Похититель известен. Тут не может быть ни малейшего сомнения: видели,
как он брал документ. Кроме того, известно, что документ все еще
находится у него.
- Откуда это известно? - спросил Дюпен.
- Это вытекает, - ответил префект, - из самой природы документа и из
отсутствия неких последствий, которые неминуемо возникли бы, если бы он
больше не находился у похитителя - то есть если бы похититель
воспользовался им так, как он, несомненно, намерен им в конце концов
воспользоваться.
- Говорите пояснее, - попросил я.
- Ну, я рискну сказать, что документ наделяет того, кто им владеет,
определенной властью по отношению к определенным сферам, каковая власть
просто не имеет цены. - Префект обожал дипломатическую высокопарность.
- Но я все-таки не вполне понял, - сказал Дюпен.

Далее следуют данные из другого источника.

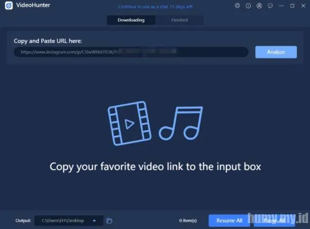
Task: Expand the output path dropdown arrow
Action: tap(94, 221)
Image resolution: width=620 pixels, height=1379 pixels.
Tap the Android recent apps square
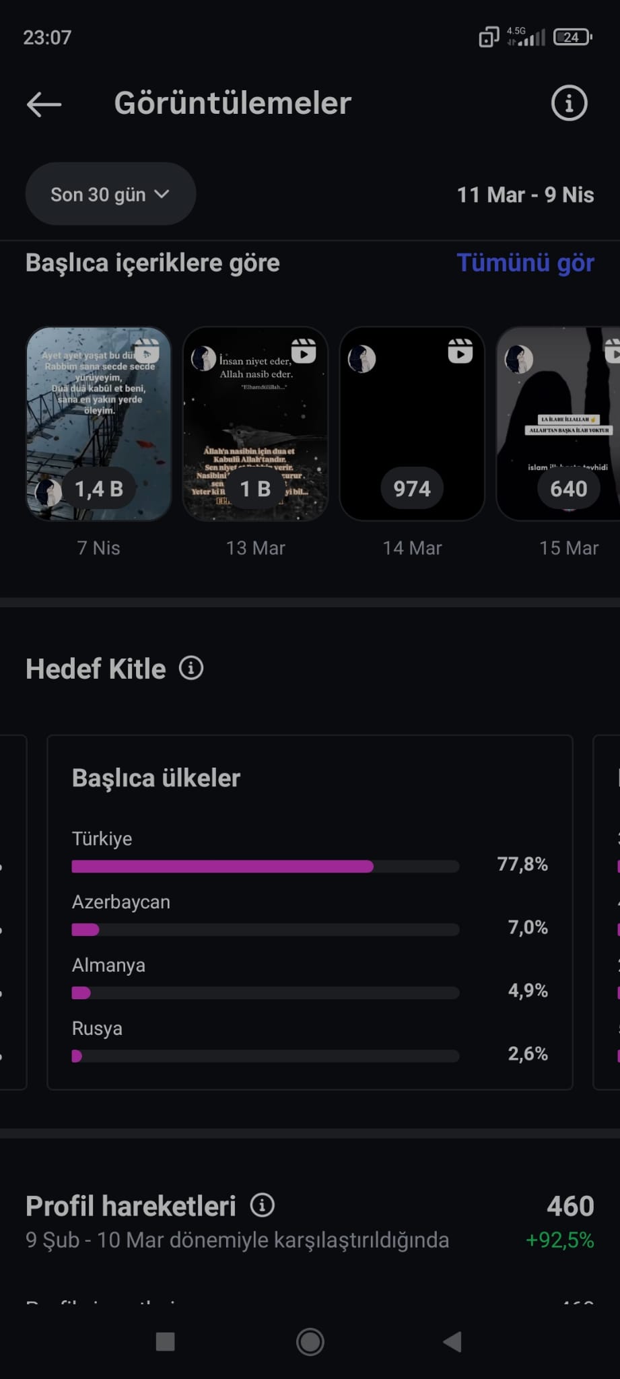[x=166, y=1342]
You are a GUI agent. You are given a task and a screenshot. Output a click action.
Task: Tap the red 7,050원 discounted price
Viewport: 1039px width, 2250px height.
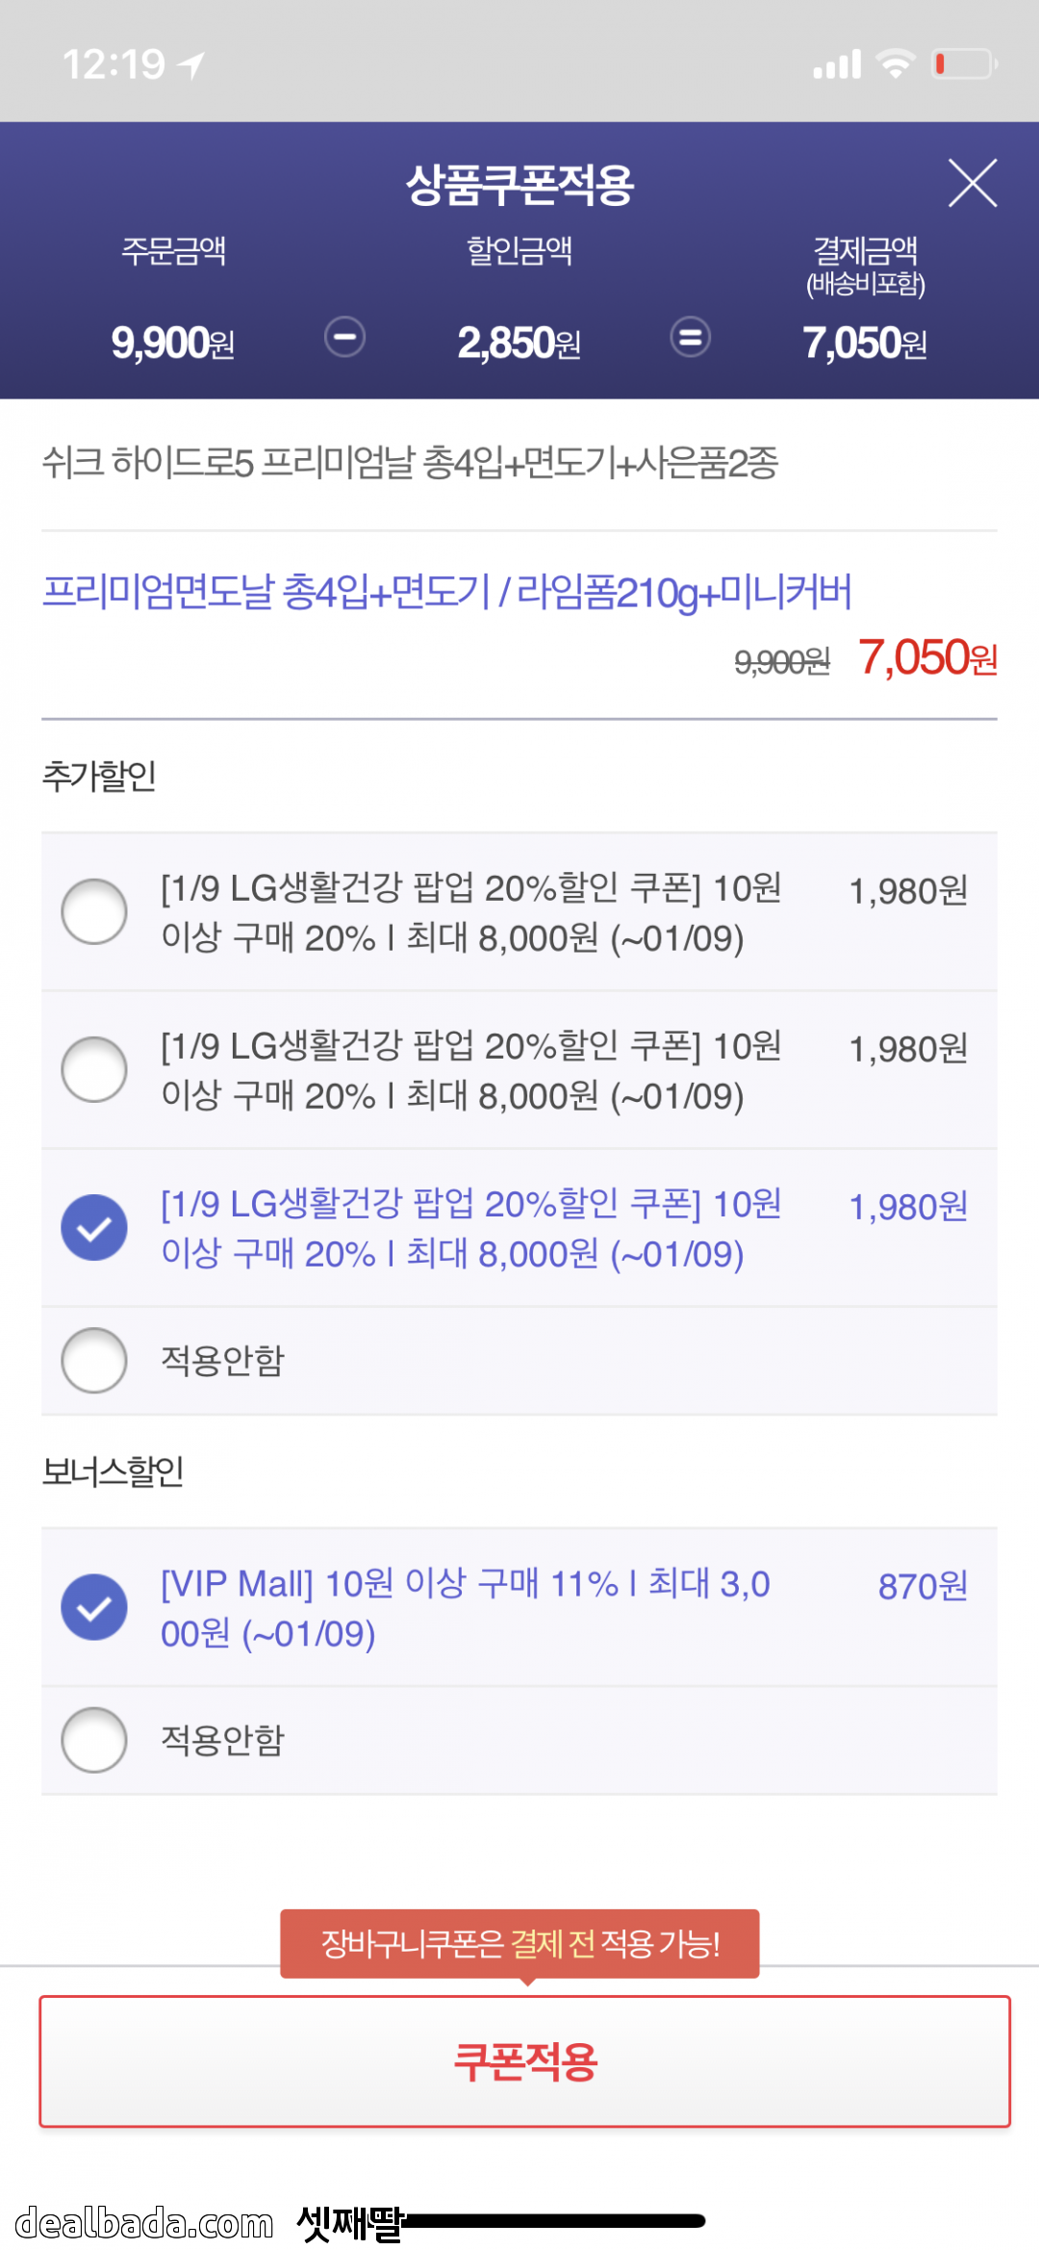(927, 658)
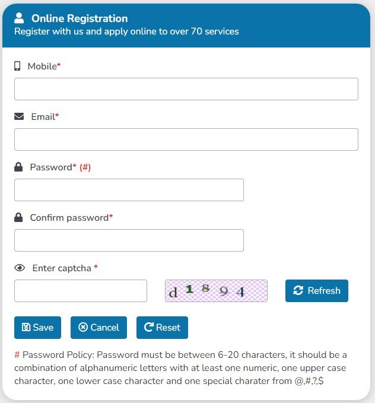Click the floppy disk icon in Save

[26, 328]
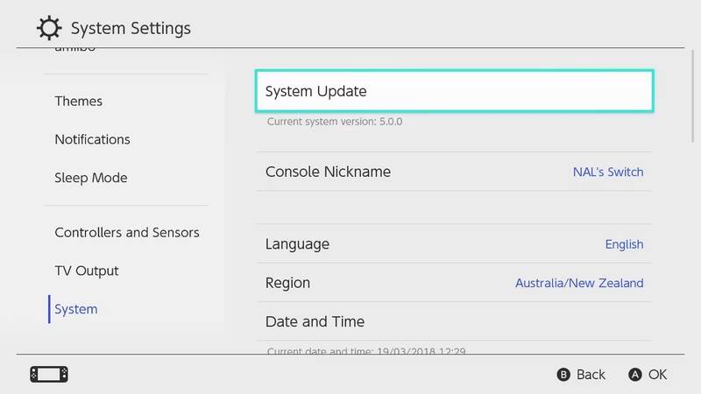The height and width of the screenshot is (394, 701).
Task: Click the System Settings gear icon
Action: 47,28
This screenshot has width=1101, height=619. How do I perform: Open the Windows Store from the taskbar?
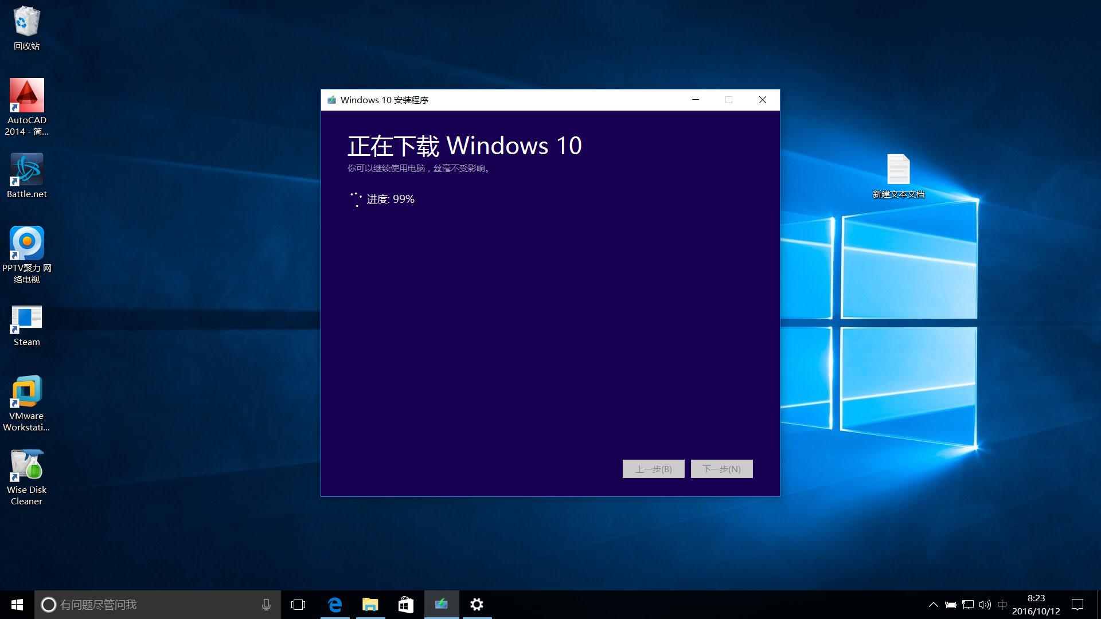pyautogui.click(x=406, y=604)
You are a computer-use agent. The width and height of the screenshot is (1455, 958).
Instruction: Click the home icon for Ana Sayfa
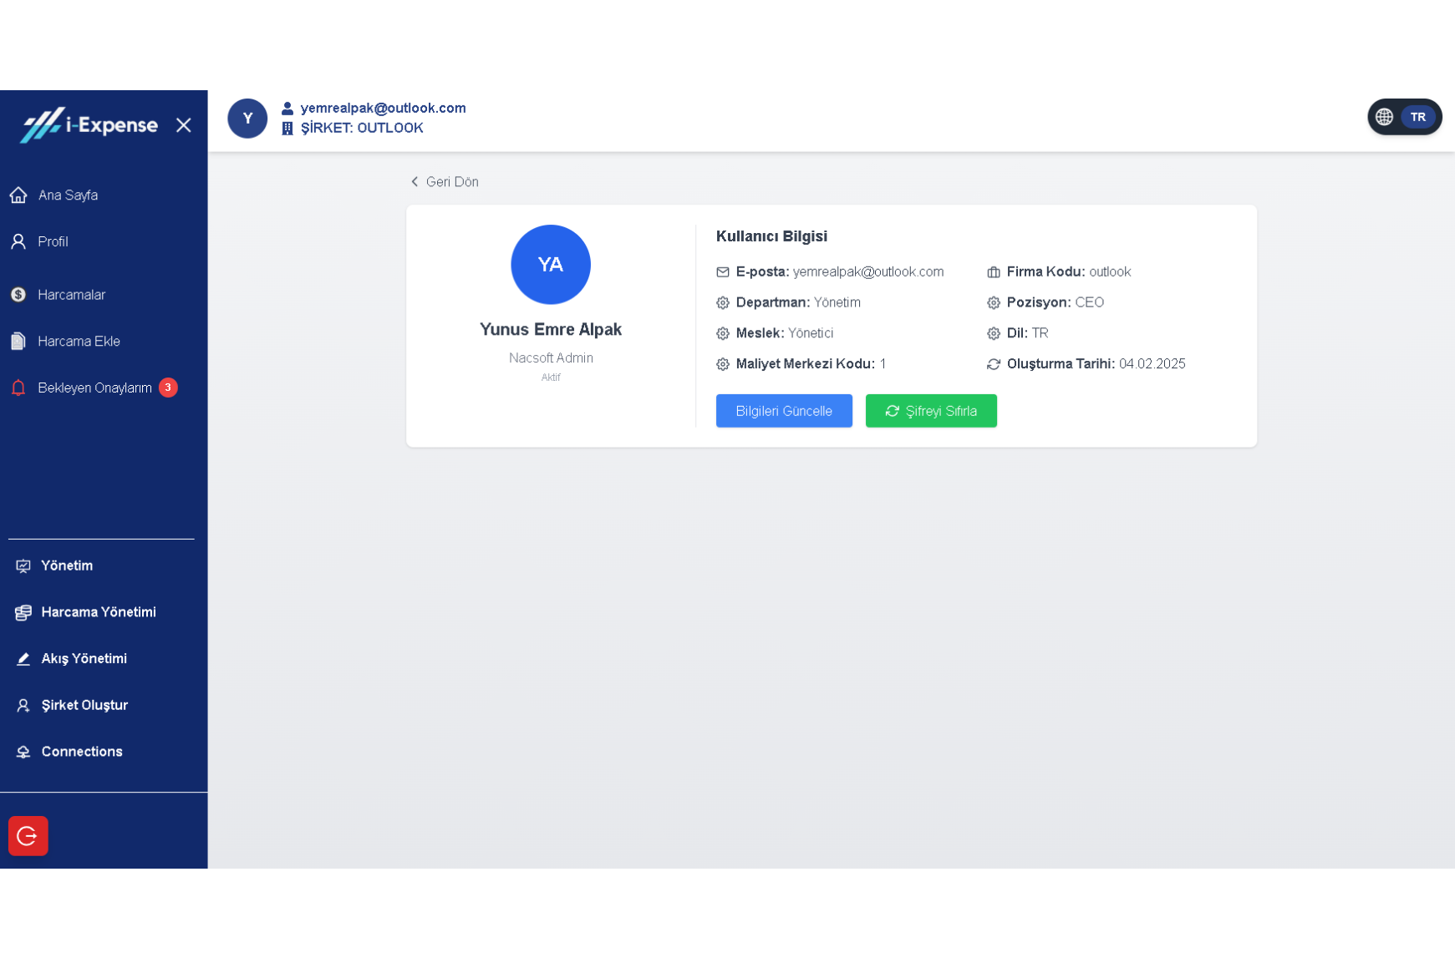click(x=18, y=195)
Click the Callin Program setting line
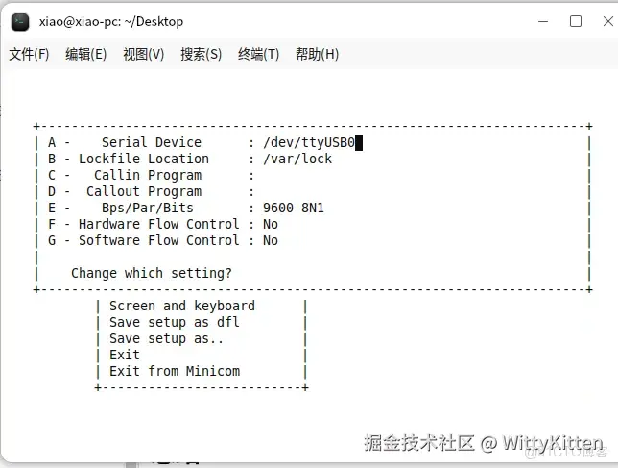618x468 pixels. (x=152, y=175)
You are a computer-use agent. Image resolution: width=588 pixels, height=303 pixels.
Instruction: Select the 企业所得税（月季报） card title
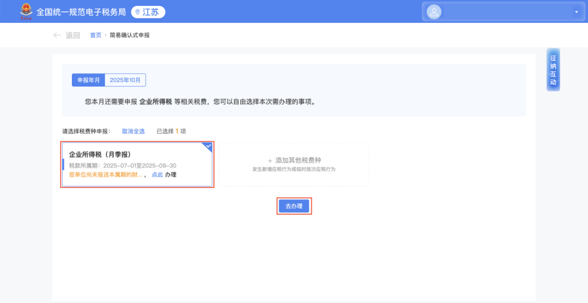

- Да? Ну, хорошо: передача этого документа третьему лицу, которое
останется неназванным, поставит под угрозу честь весьма высокой особы, и
благодаря этому обстоятельству тот, в чьих руках находится документ,
может диктовать условия той весьма знатной особе, чья честь и
благополучие оказались в опасности.
- Но ведь эта власть, - перебил я, - возникает только в том случае,
если похититель знает, что лицу, им ограбленному, известно, кто
похититель. Кто же дерзнет...
- Вот, - сказал Г., - это министр Д., чья дерзость не останавливается
ни перед чем - ни перед тем, что достойно мужчины, ни перед тем, что его
недостойно. Уловка, к которой прибег вор, столь же хитроумна, сколь и
смела. Документ, о котором идет речь (сказать откровенно - это письмо),
был получен ограбленной особой, когда она пребывала в одиночестве в
королевском будуаре. Она его еще читала, когда в будуар вошло то
высочайшее лицо, от какового она особенно хотела скрыть письмо. Поспешно
и тщетно попытавшись спрятать письмо в ящик, она была вынуждена положить
его вскрытым на столик. Однако оно лежало адресом вверх и, так как его
содержание было скрыто, не привлекло к себе внимания. Но тут входит
министр Д. Его рысий взгляд немедленно замечает письмо, он узнает
почерк, которым написан адрес, замечает смущение особы, которой оно
адресовано, и догадывается о ее тайне. После доклада о каких-то делах,
сделанного с его обычной быстротой, он достает письмо, несколько похожее
на то, о котором идет речь, вскрывает его, притворяется, будто читает,
после чего кладет рядом с первым. Потом он снова около пятнадцати минут
ведет беседу о государственных делах. И наконец, кланяясь перед тем, как
уйти, берет со стола не принадлежащее ему письмо. Истинная владелица
письма видит это, но, разумеется, не смеет воспрепятствовать ему из-за
присутствия третьего лица, стоящего рядом с ней. Министр удаляется,
оставив на столе свое письмо, не имеющее никакой важности.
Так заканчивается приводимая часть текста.